University Buildings
Cold, muddy field
another day of rain,
slow walking, at my age
short of joy, again.
I keep my dog on a short leash
(it’s bad for her
to socialize with others.)
The sun is a hazy dish,
university buildings
on the horizon— system
I blame for the sunk
feeling I can’t shake.
My dog’s eyes are humble
corridors of experience,
and she pulls hard to play
with the sheepdogs
circling across the fence.
She measures her steps,
after my violent reprimand.
There’s no hope of her
running, or of me
speaking to the dog-owner
about the weather,
or the beauty of her three
wild herders. “They’re dirty,”
I whisper to myself.
She sees me from afar,
gives a smile that hurts.
I think of the knife
my wife brought back
from Alaska (an Eskimo
story-blade, made of walrus
bone and whale baleen)
I picture a tribal elder
bending to smooth
muddy ground, beginning
to draw the form of a hunter
who, out of anger, kills
a raven. The raven
stole his best cuts of seal,
ate all his ripe, freshly
picked salmonberries,
squawked and squawked
while he slept. “But you
shouldn’t try to catch
a raven,” glancing up,
the old Eskimo says;
and I watch my dog’s tail
dance with the others
like the top of a small flame.
Near Dawn
You say it’s my perception: an illusion of a world
on the skin of an aging river, a fantasy that deters
the river from reaching the end of its vast journey.
I took your hand. We entered Monet’s Grand Canal.
You said the color was dawn, I said it was twilight.
You agreed to commit, but I lingered in the process.
On our way back down the foggy hills, we told all
we’ve never had the guts to tell. And in the city,
we dared each other to do something embarrassing.
I’ve known for some time, though never been sure
love thrives only in those who change to carry on.

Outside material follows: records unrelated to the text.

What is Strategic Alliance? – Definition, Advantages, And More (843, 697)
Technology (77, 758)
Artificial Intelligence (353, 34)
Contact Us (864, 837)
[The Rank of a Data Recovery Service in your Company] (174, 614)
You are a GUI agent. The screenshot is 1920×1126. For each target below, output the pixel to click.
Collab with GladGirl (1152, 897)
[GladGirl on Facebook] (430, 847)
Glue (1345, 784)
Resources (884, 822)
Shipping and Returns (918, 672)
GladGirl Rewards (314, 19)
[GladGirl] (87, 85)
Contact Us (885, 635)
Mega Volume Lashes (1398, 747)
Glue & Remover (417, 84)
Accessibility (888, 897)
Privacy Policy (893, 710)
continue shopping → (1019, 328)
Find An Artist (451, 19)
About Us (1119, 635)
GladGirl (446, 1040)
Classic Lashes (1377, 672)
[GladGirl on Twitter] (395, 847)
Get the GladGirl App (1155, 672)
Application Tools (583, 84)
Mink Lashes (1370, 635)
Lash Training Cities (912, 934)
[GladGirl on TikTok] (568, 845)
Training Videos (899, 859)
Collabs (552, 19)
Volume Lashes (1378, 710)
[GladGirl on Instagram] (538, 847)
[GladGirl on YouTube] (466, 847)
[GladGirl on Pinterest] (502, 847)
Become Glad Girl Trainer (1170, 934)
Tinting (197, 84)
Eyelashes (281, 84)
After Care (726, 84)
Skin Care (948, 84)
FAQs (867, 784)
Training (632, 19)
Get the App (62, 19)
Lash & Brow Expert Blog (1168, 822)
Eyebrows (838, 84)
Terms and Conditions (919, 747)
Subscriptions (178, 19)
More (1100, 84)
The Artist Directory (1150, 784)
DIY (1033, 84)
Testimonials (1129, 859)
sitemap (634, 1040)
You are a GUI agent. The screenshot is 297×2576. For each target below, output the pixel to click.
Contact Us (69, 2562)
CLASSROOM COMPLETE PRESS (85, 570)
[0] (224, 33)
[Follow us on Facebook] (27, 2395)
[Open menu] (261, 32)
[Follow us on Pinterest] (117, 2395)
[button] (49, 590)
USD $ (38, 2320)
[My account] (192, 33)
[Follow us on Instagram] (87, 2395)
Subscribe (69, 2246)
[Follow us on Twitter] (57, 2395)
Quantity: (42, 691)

Now dawn, and all at once, the birds begin their trill.
Small Garden
If I could stay still,
quiet for a few minutes,
a rose hanging in mid-air,
suspended by the living
stem, I would hear
the unforgiving buzz
of the worker bees.
I would starve less,
be fed by their honey,
fruit of their toil,
if I could stop to hear
and believe in their
buzzing.
Beggar
You know you’ve entered
some kind of experience
when you feel like a beggar
as life intercedes with life,
its matrimonial byways,
its rituals of quotidian labor.
Suspended above the squalor
of past, the bureaucracy
of present, the autocracy
of future, extraordinary
as Satan in the last canto
of Dante’s infernal poem.
Outside providence, and almost alive.
Standing Before What Must Fall
I’m trying hard to be a man
to reach a woman. I can’t breathe
from trying to clear the timberline.
I want my hands to get me there with thoughts,
but my thoughts are not hands.
The evergreen falls, and when it falls
oh that’s the greatest joy!
Conscience turns a blind eye, and the lumberjack returns home
having done what makes the fire smoke
after burning.
Beleaguered, I am that lumberjack
with no other employment but to fight the evergreen.
I will loosen his conscience.
“It might make somebody a good home someday,” I think.
“Is it an emergency to sway?”
It’s an empty thing to stand before what must fall,
ax in hand, swaying, not knowing how, or where
to make the first wound to end the breathing.
But I know it must start with the hands.